Though rarely pleasant words to hear, you tolerate them from a teller at the DMV or your butcher the day before the Fourth of July. They are not words you would ever expect to hear from your attorney if you have been accused of a crime. But that’s essentially what the New Orleans public defenders’ office in Louisiana has begun telling arrestees this week, as funding shortages and staff attrition have forced the office to place new clients on a waiting list for representation. The people the public defender is making wait in line are most at risk in our justice system: usually poor, often a person of color, and facing severe sentences. Yet, these are the people who most need the public defender’s help investigating the state’s case against them and quickly uncovering favorable evidence before it is lost.

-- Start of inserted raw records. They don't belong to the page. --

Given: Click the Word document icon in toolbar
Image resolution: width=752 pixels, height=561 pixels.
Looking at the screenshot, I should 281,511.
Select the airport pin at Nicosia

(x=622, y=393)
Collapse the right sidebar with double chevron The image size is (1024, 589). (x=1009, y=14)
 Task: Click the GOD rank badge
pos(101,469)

This is why the ACLU and the ACLU of Louisiana yesterday filed a class-action lawsuit against the New Orleans public defender’s office as well as the Louisiana Public Defender Board for failing to abide by defendants’ Sixth Amendment right to legal representation.

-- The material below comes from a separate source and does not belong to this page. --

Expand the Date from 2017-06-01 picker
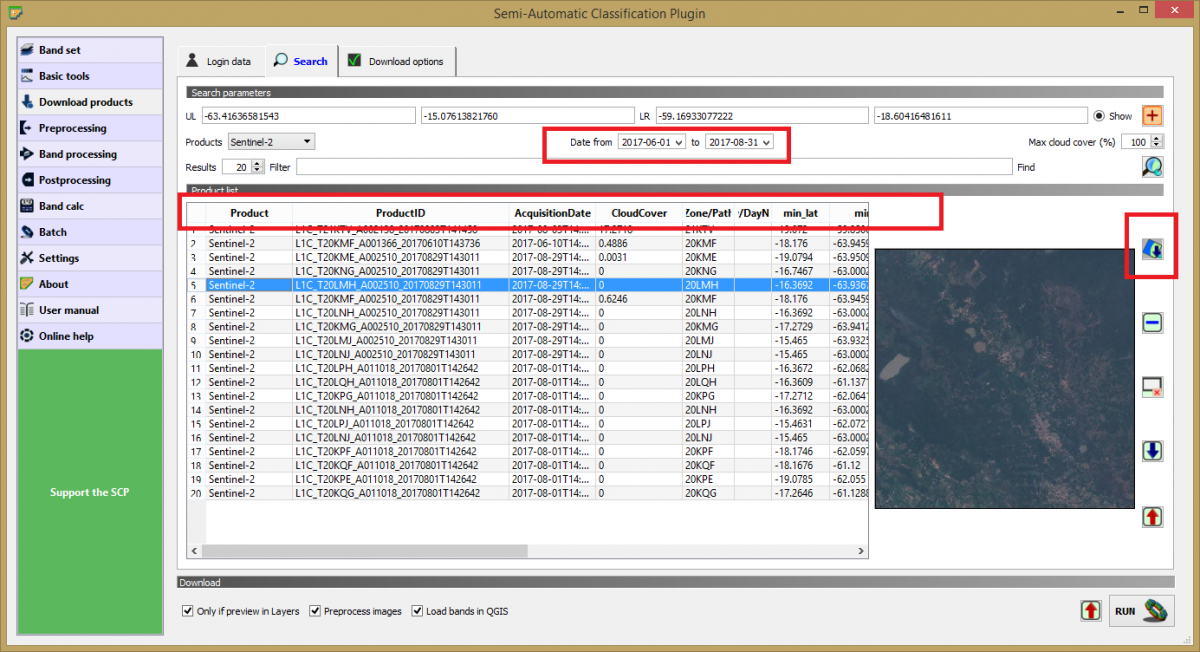Screen dimensions: 1200x652 652,142
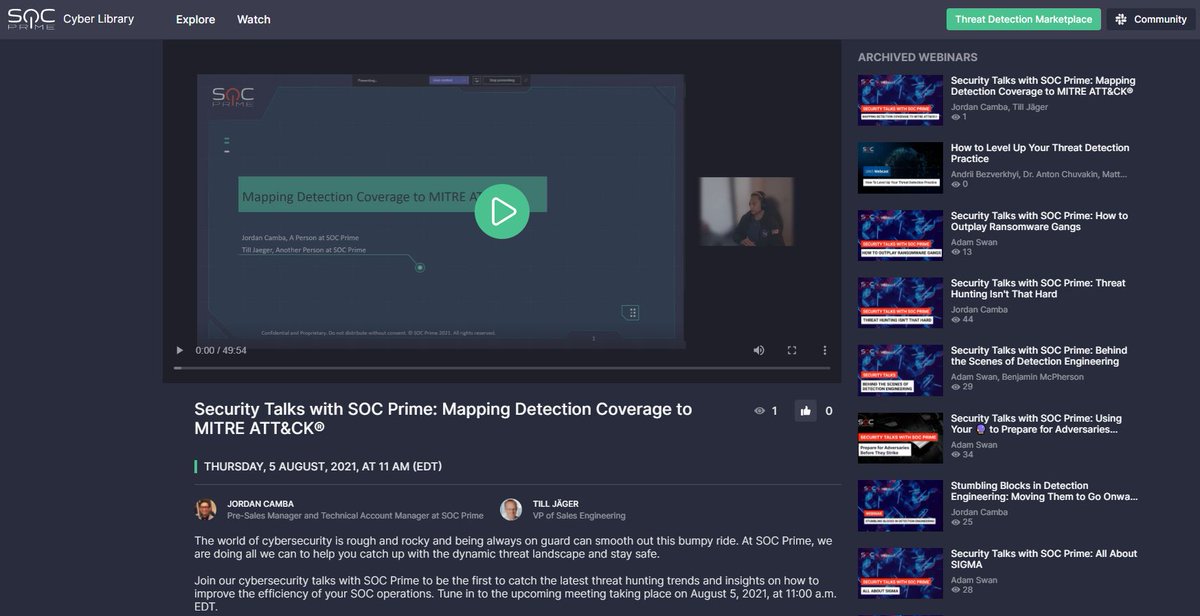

But this is not a problem of the public defender’s making. It is the result of the state of Louisiana’s stubborn refusal to fund its public defender system adequately. And New Orleans is not alone. Fifteen of the state’s 42 defender districts have been driven to similar desperation, attempting to stave off insolvency with measures like firing staff attorneys and investigators, hiring freezes, and waiting lists. The state public defender board, which oversees the defender districts, has predicted that the system will collapse by the end of the summer, when most districts will simply run out of money.
The impending downfall of Louisiana’s public defender system is both ordinary and extraordinary. It is ordinary in that all too many states fail their constitutional obligation to provide competent representation to people who cannot afford an attorney. States from New York to Florida, from Mississippi to Missouri, and from Idaho to California have all faced severe public defender crises in recent years due to legislative neglect. Each of these dysfunctional states is dysfunctional in its own way.

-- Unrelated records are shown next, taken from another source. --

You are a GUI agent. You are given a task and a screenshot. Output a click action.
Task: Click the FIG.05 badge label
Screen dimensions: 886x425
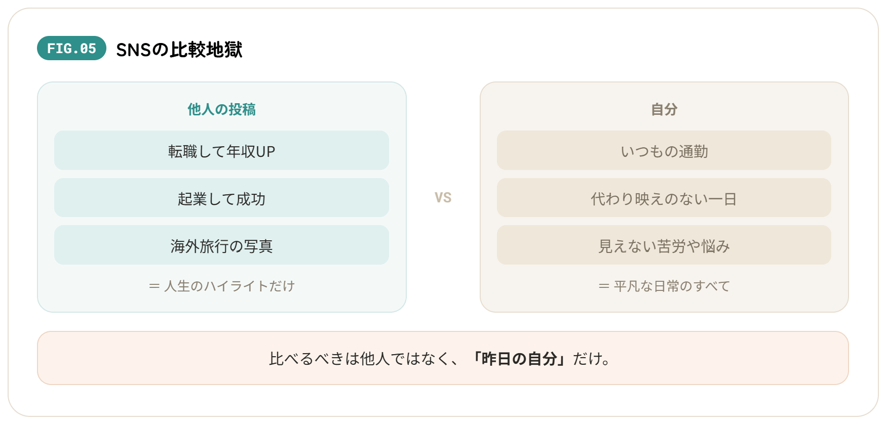click(72, 49)
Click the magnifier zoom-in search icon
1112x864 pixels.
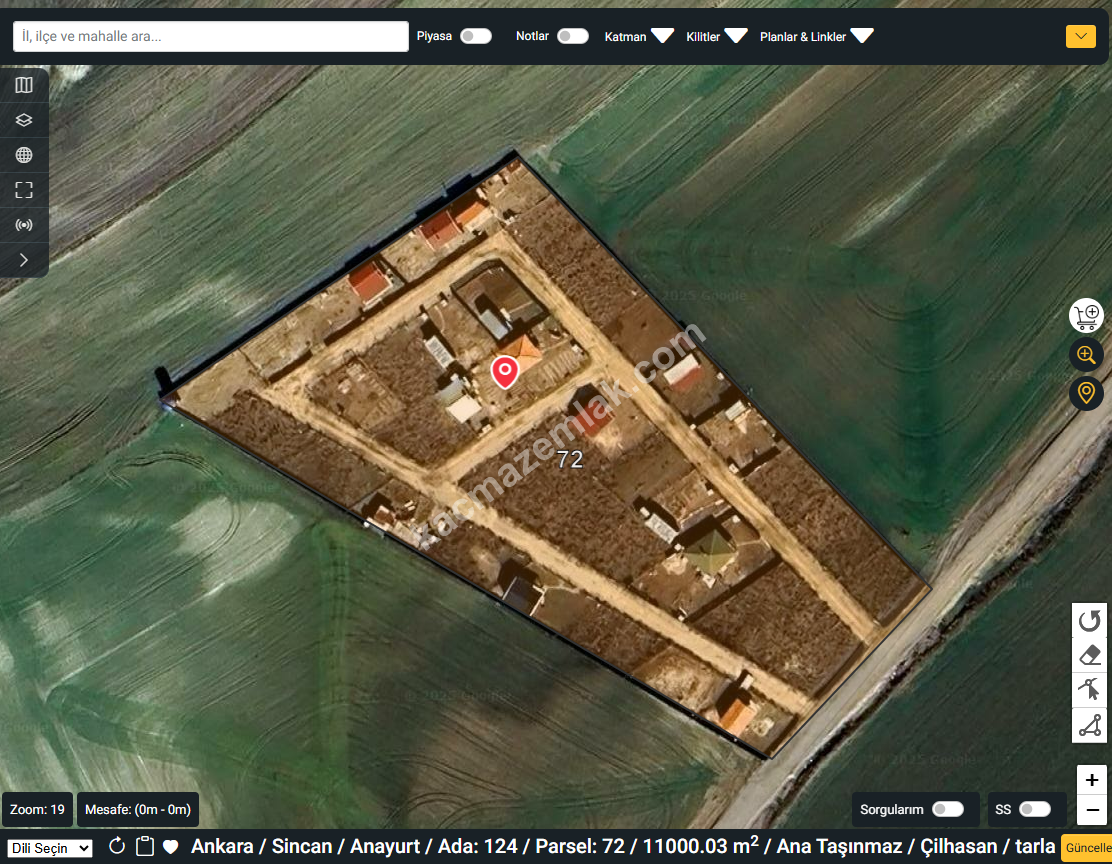1086,354
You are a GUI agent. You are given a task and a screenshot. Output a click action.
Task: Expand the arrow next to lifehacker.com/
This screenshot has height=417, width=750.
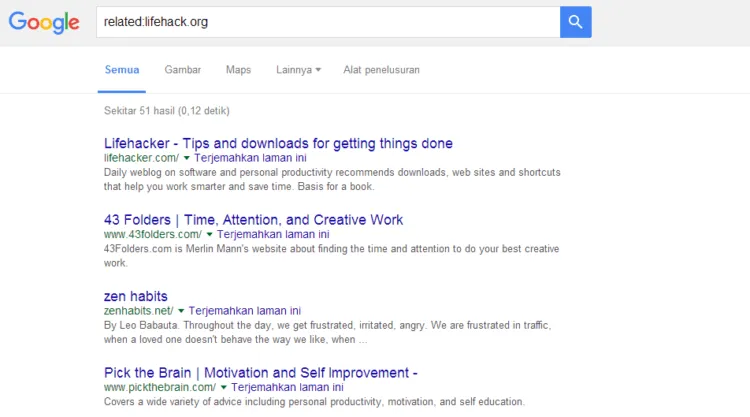pyautogui.click(x=187, y=158)
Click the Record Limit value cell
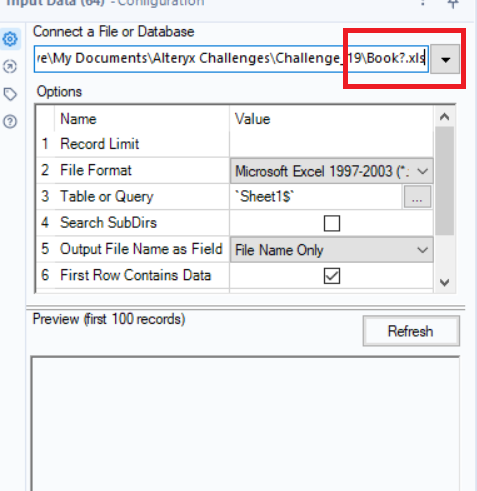Image resolution: width=477 pixels, height=491 pixels. tap(332, 144)
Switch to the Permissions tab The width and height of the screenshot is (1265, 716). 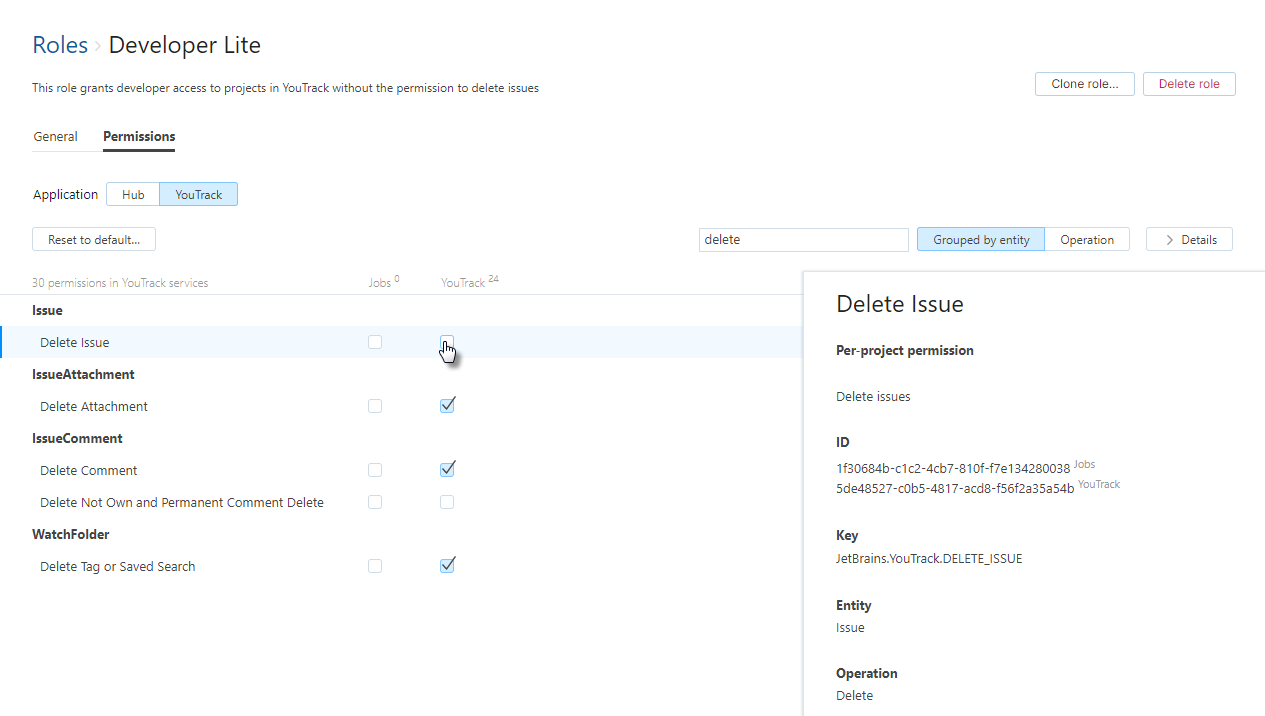tap(138, 136)
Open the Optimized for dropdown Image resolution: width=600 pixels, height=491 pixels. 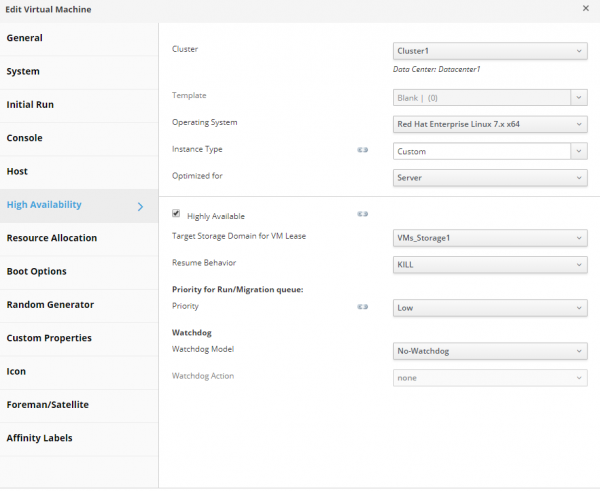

Louisiana is extraordinary in that the primary source for public defense funding comes from fees defendants must pay if found guilty of a crime. That means public defenders can only guarantee their salary if enough of their clients are convicted of crimes. Acquittals are bad for business. Other states impose such fees, but only Louisiana requires its public defenders to feed off their clients’ guilty pleas to survive.
This is more than an abstract concern. Several district defenders have openly admitted asking local law enforcement to write more tickets to keep their offices afloat. This is because over two-thirds of the funding available for public defense comes from fees on traffic tickets. If this transgression seems mild, keep in mind that most Louisiana traffic offenses — yes, like speeding —carry up to 30 days jail time. Other districts have attempted to close the public defender’s budget gap by requiring that defendants awaiting trial cannot be released until they pay their public defender’s $40 application fee. Defendants in these districts may be forgiven if they have difficulty reckoning who their public defender works for: them or the district attorney’s office.
Just as Louisiana’s “user-funded” system leaves public defenders no choice but to risk jailing their clients to earn revenue, it places them at direct odds with reforms aimed at reducing the prison population. District defenders across the state have blamed funding shortages in part on their local prosecutors’ increased use of diversion, in which the prosecution agrees to dismiss the charges if the defendant completes a treatment plan. Diversion is increasingly popular for avoiding unnecessary convictions and incarceration. But the public defender does not collect a fee if her client is successful. She therefore has a powerful incentive to avoid diversion when her job is at risk. In a state with the highest incarceration rate in the world, this is inexcusable.
The solutions to Louisiana’s public defender calamity are simple, if by no means easy. The legislature must commit to fully funding its public defender office in New Orleans and across the state. Clients can no longer bear the burden, and they must never again be told to “take a number.” This requires hard choices in a state facing a massive budget deficit. But if Louisiana cannot afford to defend, it cannot afford to prosecute.